WHO launches $100M contingency fund for emergencies like Ebola

World Health Organization director-general Margaret Chan announced on Monday that she was establishing a $100 million contingency fund to ensure that the U.N. agency has the resources to respond immediately to a major crisis.

'We ought to have reacted far earlier'

'I do not ever again want to see this Organization faced with a situation it is not prepared, staffed, funded, or administratively set up to manage,' World Health Organisation Director-General Margaret Chan said Monday. (Denis Balibouse/Reuters)

The World Health Organization is setting up a $100 million contingency fund to ensure that the U.N. agency will not be "overwhelmed" by a major crisis again as it was with Ebola.

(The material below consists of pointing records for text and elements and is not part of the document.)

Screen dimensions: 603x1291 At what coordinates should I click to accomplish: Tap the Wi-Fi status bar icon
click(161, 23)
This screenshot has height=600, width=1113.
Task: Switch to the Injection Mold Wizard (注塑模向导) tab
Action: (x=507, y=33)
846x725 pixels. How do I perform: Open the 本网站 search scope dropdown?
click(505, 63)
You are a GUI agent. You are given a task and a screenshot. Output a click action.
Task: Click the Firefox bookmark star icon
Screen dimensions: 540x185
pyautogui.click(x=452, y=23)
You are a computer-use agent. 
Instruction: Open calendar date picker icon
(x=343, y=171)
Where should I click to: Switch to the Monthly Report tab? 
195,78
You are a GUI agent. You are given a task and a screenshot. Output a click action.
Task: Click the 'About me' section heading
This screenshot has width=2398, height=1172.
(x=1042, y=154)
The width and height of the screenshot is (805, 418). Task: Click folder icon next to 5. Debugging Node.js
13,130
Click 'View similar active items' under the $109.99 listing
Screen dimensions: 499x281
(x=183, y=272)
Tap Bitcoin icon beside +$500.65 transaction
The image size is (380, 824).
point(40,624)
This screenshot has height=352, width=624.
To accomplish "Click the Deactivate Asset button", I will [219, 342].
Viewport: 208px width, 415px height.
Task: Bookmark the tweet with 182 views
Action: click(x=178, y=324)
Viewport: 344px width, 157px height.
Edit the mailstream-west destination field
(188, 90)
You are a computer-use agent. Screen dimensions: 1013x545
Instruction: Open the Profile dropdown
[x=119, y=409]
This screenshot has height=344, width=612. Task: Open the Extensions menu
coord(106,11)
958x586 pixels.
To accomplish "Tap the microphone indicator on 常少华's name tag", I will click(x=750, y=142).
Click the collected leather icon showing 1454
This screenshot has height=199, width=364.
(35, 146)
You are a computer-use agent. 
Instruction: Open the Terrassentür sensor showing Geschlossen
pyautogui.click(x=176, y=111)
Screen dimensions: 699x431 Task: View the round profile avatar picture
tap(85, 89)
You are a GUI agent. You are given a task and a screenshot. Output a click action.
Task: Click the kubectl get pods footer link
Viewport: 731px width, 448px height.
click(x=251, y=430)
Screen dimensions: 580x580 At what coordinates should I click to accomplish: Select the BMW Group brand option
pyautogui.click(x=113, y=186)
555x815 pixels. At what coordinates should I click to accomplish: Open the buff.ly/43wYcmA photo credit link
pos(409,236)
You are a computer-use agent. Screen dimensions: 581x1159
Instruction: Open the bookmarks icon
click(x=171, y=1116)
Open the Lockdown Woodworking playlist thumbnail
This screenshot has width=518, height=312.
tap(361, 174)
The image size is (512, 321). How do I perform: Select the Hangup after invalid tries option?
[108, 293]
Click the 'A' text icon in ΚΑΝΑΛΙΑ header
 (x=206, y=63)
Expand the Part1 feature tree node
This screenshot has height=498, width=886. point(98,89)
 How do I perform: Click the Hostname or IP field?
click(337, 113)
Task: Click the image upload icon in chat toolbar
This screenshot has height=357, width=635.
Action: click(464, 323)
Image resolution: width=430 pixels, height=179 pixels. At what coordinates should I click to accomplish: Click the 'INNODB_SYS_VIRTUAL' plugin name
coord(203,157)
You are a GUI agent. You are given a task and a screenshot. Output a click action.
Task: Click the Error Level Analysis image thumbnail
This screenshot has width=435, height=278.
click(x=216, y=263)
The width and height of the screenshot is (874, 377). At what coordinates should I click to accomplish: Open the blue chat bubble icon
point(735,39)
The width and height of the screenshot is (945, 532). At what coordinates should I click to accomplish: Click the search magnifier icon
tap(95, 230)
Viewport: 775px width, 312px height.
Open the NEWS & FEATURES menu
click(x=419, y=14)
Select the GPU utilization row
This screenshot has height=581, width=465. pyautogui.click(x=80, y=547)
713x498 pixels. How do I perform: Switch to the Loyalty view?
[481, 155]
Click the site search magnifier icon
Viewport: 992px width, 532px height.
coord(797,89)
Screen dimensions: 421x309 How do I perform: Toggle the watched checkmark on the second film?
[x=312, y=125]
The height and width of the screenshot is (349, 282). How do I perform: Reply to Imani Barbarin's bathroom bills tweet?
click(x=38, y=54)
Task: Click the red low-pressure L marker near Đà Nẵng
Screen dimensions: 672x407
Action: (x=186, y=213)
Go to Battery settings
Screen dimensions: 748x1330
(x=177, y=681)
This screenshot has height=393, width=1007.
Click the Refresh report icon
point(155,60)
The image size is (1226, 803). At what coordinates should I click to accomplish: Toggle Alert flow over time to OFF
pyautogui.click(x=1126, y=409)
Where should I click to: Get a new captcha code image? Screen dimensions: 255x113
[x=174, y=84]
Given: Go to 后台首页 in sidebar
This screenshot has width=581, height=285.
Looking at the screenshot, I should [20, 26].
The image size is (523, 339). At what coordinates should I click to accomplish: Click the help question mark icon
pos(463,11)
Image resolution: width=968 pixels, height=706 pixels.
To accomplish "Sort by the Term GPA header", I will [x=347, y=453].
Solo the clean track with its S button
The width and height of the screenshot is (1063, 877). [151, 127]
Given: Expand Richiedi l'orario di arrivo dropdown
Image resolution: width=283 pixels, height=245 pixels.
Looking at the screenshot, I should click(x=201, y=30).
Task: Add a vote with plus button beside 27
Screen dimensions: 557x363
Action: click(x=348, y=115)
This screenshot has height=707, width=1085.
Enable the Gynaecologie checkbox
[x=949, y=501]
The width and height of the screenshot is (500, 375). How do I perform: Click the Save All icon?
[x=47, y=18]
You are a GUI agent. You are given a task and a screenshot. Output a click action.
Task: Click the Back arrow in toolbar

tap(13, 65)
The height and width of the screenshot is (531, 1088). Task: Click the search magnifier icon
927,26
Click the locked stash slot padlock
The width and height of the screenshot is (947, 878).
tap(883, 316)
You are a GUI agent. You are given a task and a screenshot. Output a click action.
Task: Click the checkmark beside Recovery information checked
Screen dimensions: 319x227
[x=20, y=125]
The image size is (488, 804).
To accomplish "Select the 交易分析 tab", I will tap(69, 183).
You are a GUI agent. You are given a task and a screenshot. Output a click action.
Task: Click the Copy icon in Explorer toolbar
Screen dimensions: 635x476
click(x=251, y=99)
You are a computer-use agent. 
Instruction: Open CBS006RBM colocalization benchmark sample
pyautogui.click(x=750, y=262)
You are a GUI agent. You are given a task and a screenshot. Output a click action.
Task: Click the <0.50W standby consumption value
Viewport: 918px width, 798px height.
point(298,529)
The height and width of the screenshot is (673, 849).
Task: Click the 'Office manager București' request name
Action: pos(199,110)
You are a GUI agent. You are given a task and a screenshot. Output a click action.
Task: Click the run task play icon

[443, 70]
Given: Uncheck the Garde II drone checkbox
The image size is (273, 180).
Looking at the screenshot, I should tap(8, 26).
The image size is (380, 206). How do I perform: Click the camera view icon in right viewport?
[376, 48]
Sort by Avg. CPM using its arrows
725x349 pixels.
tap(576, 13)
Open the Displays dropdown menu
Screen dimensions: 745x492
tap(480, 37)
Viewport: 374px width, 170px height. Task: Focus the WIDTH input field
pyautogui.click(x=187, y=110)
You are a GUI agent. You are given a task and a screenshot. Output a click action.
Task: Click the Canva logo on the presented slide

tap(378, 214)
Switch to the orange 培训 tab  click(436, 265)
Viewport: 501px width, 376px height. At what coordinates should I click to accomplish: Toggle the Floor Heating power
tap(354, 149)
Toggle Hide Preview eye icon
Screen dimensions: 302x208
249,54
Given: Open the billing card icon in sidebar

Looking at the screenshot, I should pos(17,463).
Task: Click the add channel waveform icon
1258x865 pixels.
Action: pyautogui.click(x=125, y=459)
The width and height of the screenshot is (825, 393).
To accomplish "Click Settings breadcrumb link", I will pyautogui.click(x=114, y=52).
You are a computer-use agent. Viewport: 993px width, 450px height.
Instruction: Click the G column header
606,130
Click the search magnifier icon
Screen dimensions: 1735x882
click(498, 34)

The WHO and director-general Margaret Chan have come under fire for their slow response to West Africa's Ebola epidemic, which began in Guinea in December 2013 but was not declared an international public health emergency until August 2014.

"I do not ever again want to see this organisation faced with a situation it is not prepared, staffed, funded, or administratively set up to manage," Chan told health ministers on Monday at the start of the WHO's annual nine-day assembly.

"I plan to complete these changes by the end of the year."

Chan, a former health director of Hong Kong at the helm of the WHO since Jan. 2007, said that WHO had been "overwhelmed" by the Ebola epidemic that has killed more than 11,000 people in Guinea, Liberia and Sierra Leone.

Didn't consider resigning

Asked later by a reporter whether she had considered resigning or had been asked to, she replied: "The answer is no. Nobody ever asked me. The buck stops with me. As a responsible leader you need to learn lessons and make the right changes."

Earlier, German Chancellor Angela Merkel told the WHO's 194 member states that the organization must streamline management to respond quickly to crises like the "Ebola catastrophe".

"We ought to have reacted far earlier," she said.

"I am convinced that if we act faster and have a clear command structure in place, we will be better equipped to combat a crisis like Ebola next time that happens," Merkel said.

"The WHO is the only international organization that has universal political legitimacy on global health issues. This is why it is so important to render its structures more efficient."

Guinea has seen a spate of new Ebola cases due to transmissions at funerals, a worrying sign as it seeks to stamp out the epidemic, a health official said on Friday.

Liberia became the first of the three hardest-hit countries to be declared free of the virus this month, completing a 42-day period without a case.

Guinea and Sierra Leone reported 9 confirmed cases in the week to 10 May, the lowest weekly total this year, WHO says.